If you thought Fortnite would be the most viewed game in 2019, think again. YouTube announced the Top 5 videogames based on views this year and the winner is Minecraft, the seemingly neverending cultural phenomenon created by Markus Persson.
In fact, Minecraft dominated any other competitor with over a hundred (100.2 to be exact) billion views. Epic's Fortnite, for all of its popularity, stopped almost forty billion views lower at 60.9B views. The third spot is predictably taken by Rockstar's Grand Theft Auto V, another one of those games that never seem to go out of fashion. The drop between the second and third place is almost as significant, however, with GTAV registering 36.9 billion views this year on YouTube.

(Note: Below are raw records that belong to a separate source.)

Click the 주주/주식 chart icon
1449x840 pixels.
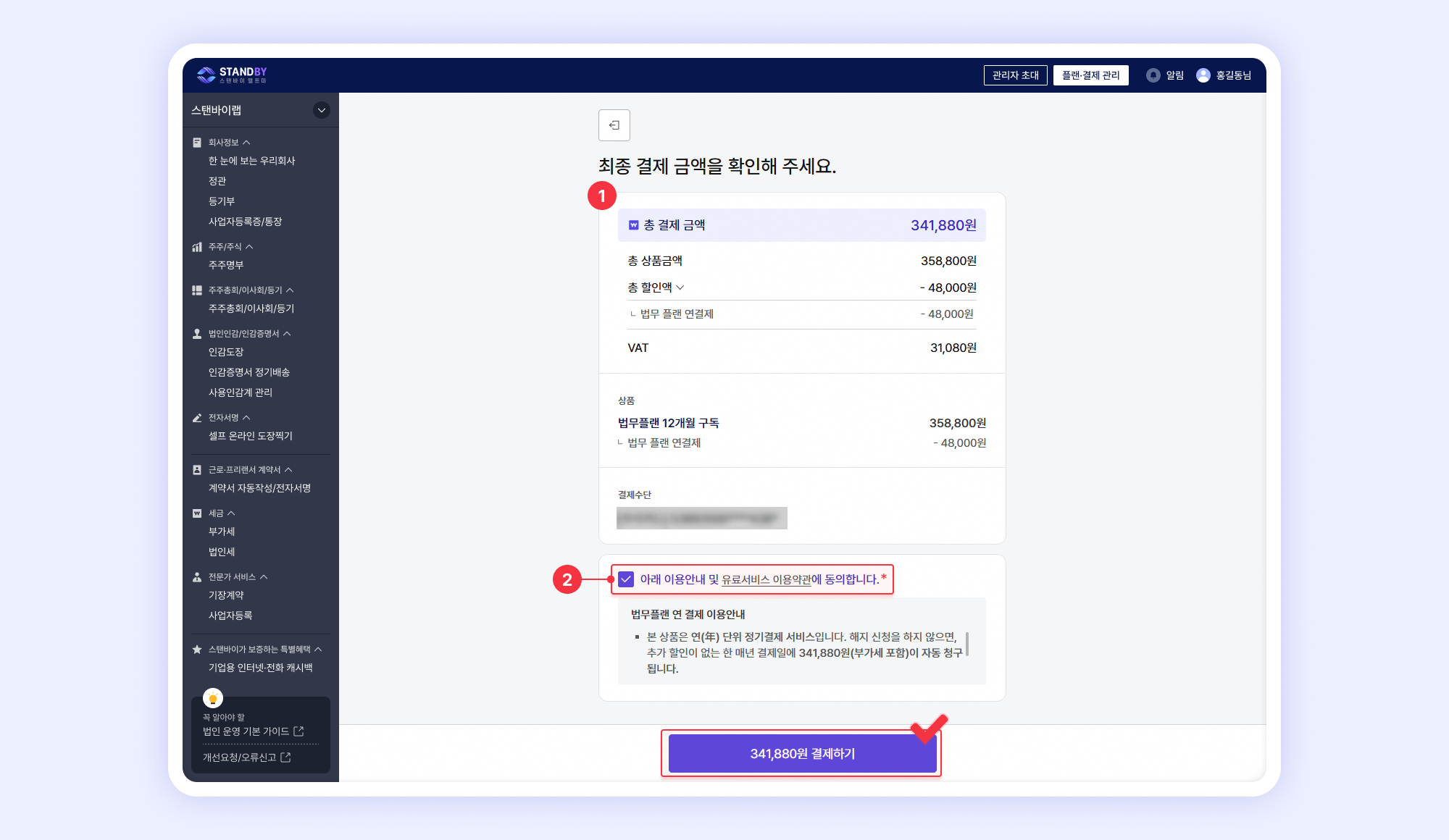click(197, 247)

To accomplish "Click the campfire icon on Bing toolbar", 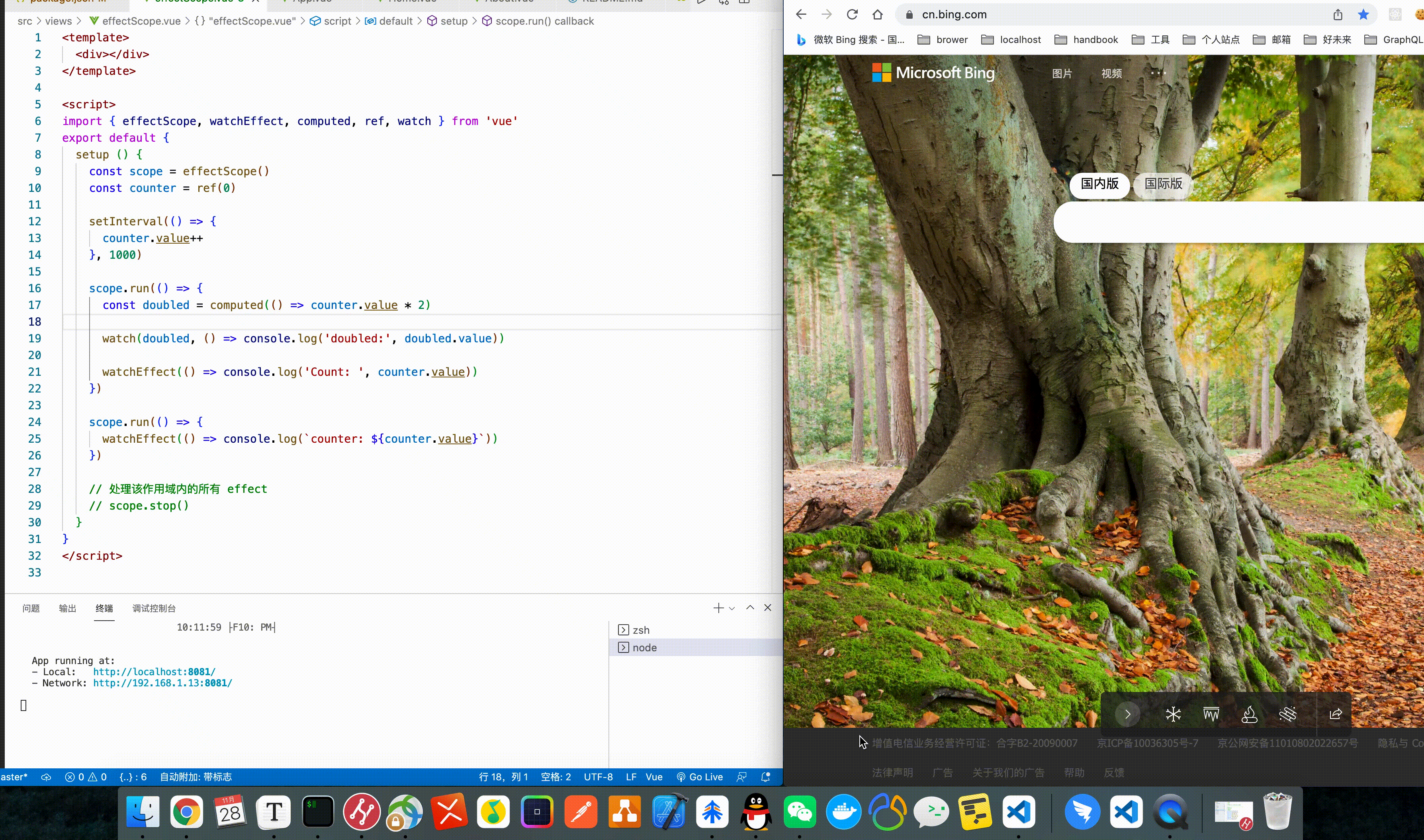I will pyautogui.click(x=1249, y=714).
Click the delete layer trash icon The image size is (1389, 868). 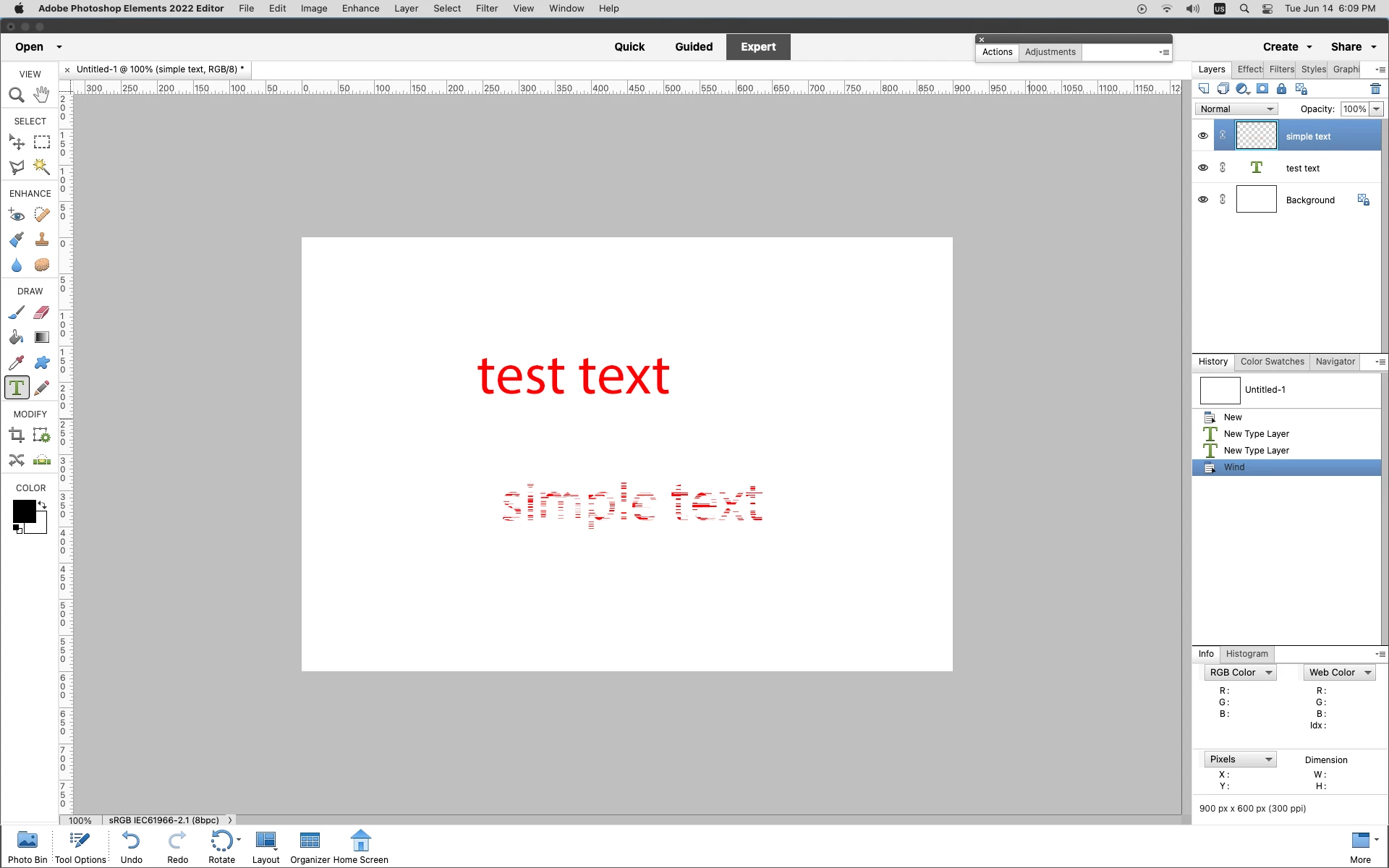click(1375, 89)
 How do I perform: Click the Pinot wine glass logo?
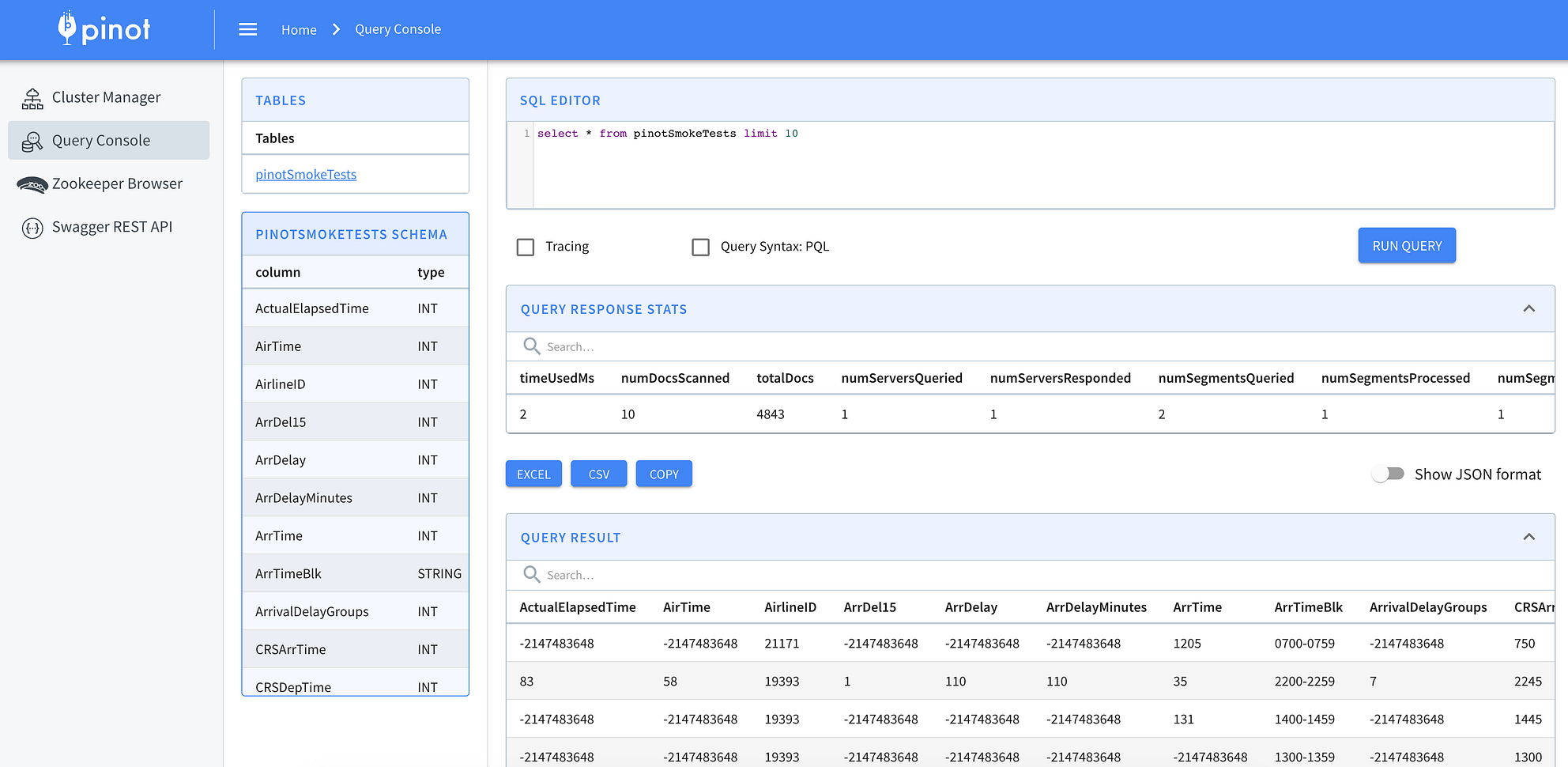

The fourth game is arguably the most unknown to the hardcore gamer. Titled Garena Free Fire (and made by Garena), it is a battle royale game made for mobile devices with a player base of over 450 million registered users. Garena Free Fire narrowly beat Roblox (29.9 billion vies against 29.6), the 'game creation platform' with over 100 million monthly active users as of August 2019.
Back to the winner of this chart, Minecraft was first made available to the public in pre-Alpha state about ten years ago, then debuted its full release in November 2011. The popularity of the sandbox game kept rising year after year until Microsoft took notice and decided to spend $2.5 billion for ownership of the IP and the game developer behind it, Mojang. The deal made creator Markus Persson a billionaire.
Minecraft is healthier than ever these days. It is available on practically every modern game platform including niche ones such as Nintendo Wii U, FireOS and Raspberry Pi, as well as VR enabled versions for the Oculus Rift and Windows Mixed Reality. There's also cross-platform play between the Bedrock Editions and PlayStation 4 is rumored to be about to get it, too.
Moreover, Mojang just launched the Augmented Reality enabled Minecraft Earth for mobile devices; Minecraft Dungeons, a cooperative dungeon crawler spin-off, is set to debut in April 2020; Minecraft 'RTX', a raytraced version of the game developed in partnership with NVIDIA, is also expected to land at some point in 2020 for Windows 10 PC.
Given these continuous updates and additions, we wouldn't be surprised if Minecraft managed this feat again next year.